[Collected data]
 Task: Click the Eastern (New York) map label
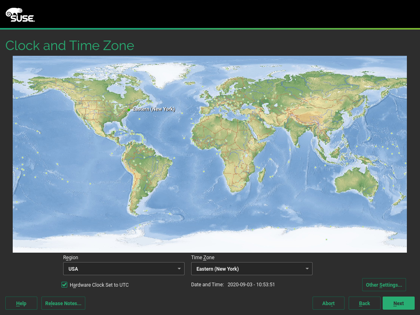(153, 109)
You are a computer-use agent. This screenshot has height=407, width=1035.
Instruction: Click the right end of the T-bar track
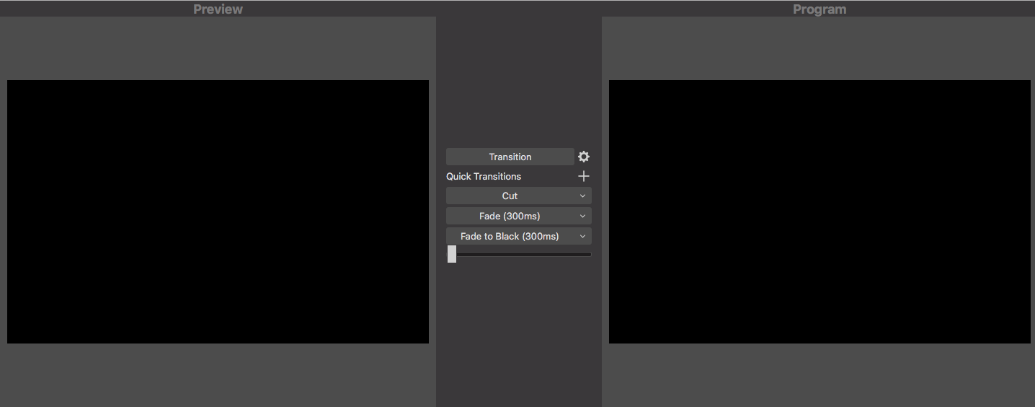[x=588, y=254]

* * *

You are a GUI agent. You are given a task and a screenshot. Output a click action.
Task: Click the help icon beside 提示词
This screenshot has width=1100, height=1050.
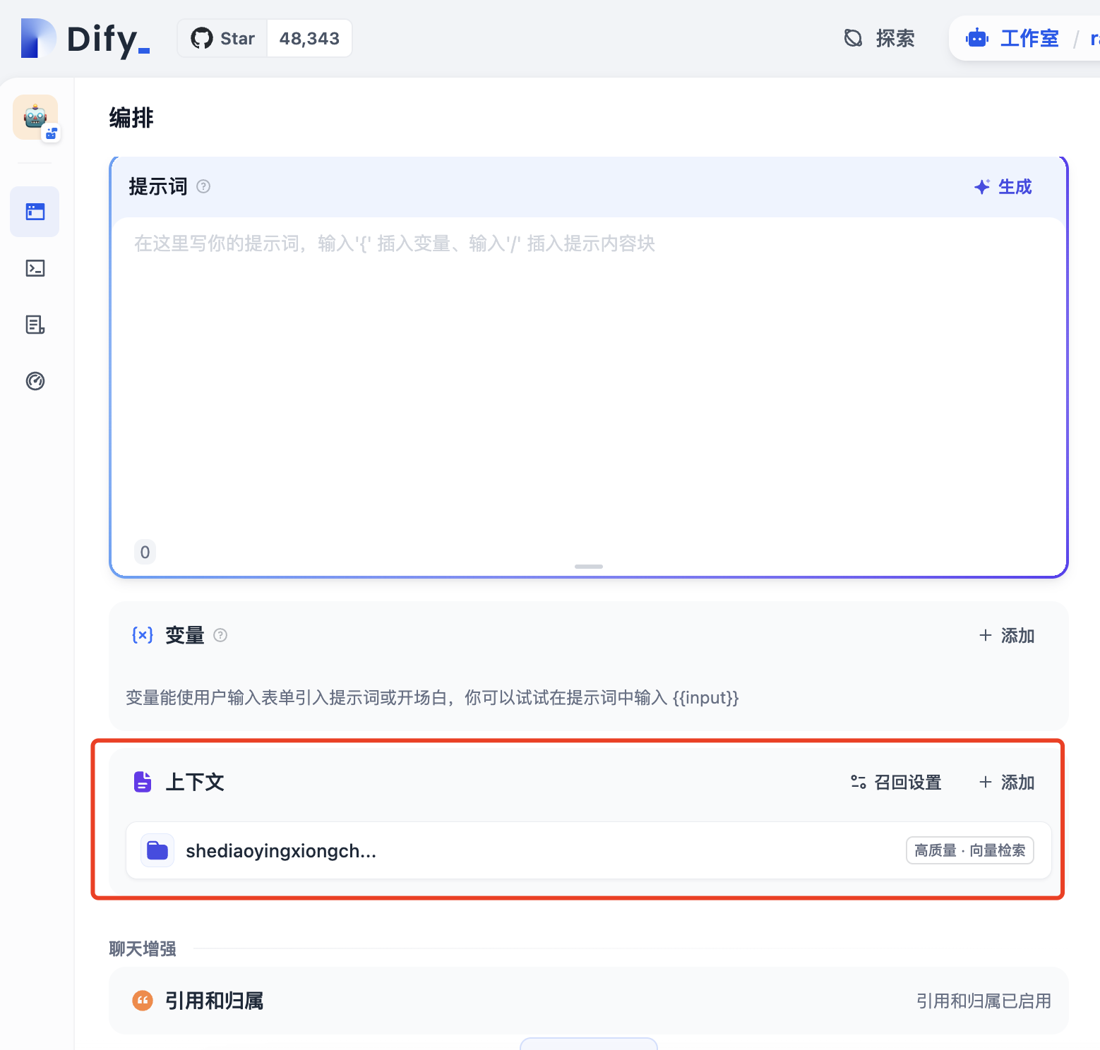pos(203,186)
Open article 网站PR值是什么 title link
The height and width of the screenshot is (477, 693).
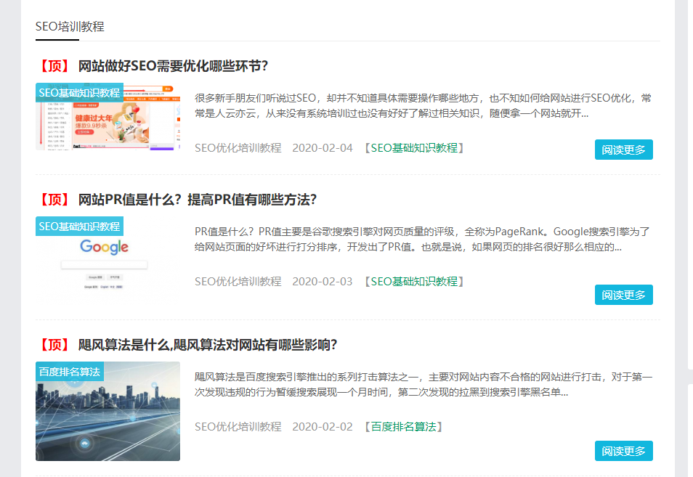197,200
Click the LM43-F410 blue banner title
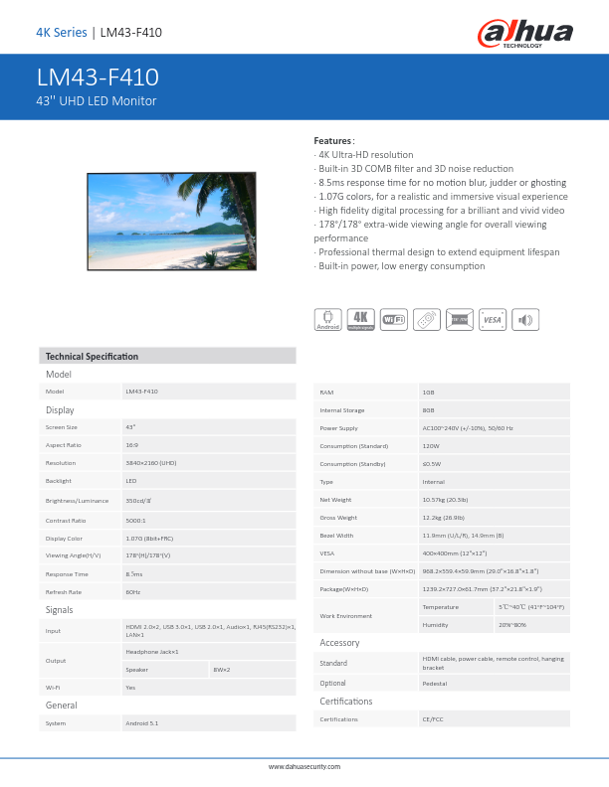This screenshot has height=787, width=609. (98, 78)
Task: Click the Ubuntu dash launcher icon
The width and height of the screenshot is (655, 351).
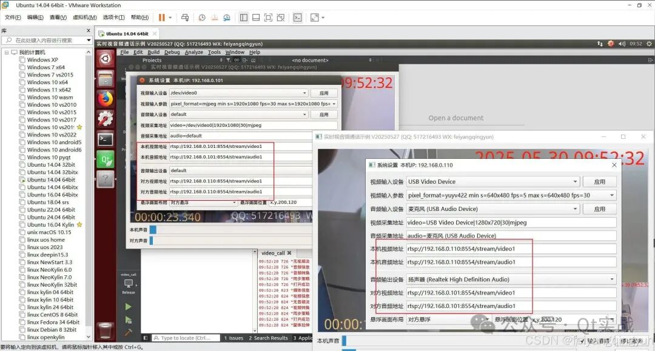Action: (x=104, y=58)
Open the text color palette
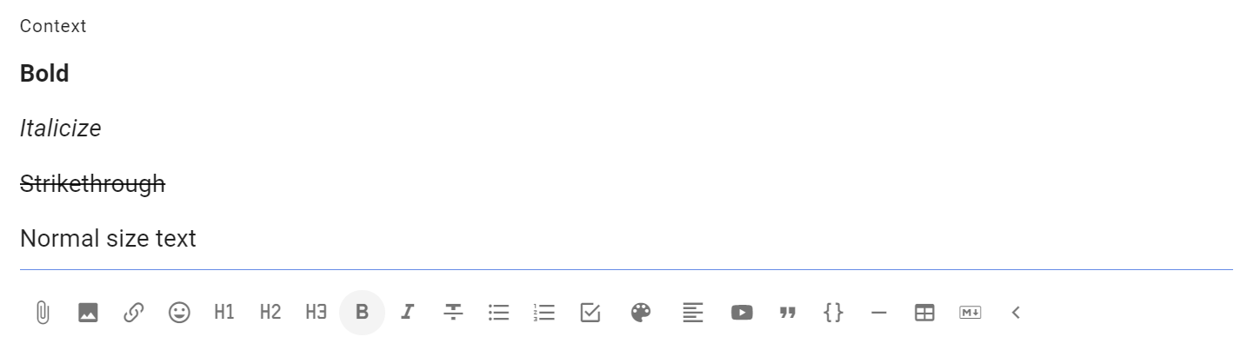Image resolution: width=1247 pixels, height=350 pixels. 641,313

...

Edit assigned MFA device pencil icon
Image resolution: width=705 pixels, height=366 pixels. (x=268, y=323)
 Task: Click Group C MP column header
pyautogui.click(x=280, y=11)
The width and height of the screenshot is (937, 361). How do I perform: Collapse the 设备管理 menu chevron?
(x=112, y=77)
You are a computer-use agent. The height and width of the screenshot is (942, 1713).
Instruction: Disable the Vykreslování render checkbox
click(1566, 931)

## PROBLEM DETAILS
Look through the entries above, and wherever a line holds the word "agent", copy it.

## ANSWER SPACE
You are a computer-use agent. This screenshot has height=407, width=1035.
You are a GUI agent. You are given a task and a screenshot. Output a click action.
You are a computer-use agent. The height and width of the screenshot is (942, 1713).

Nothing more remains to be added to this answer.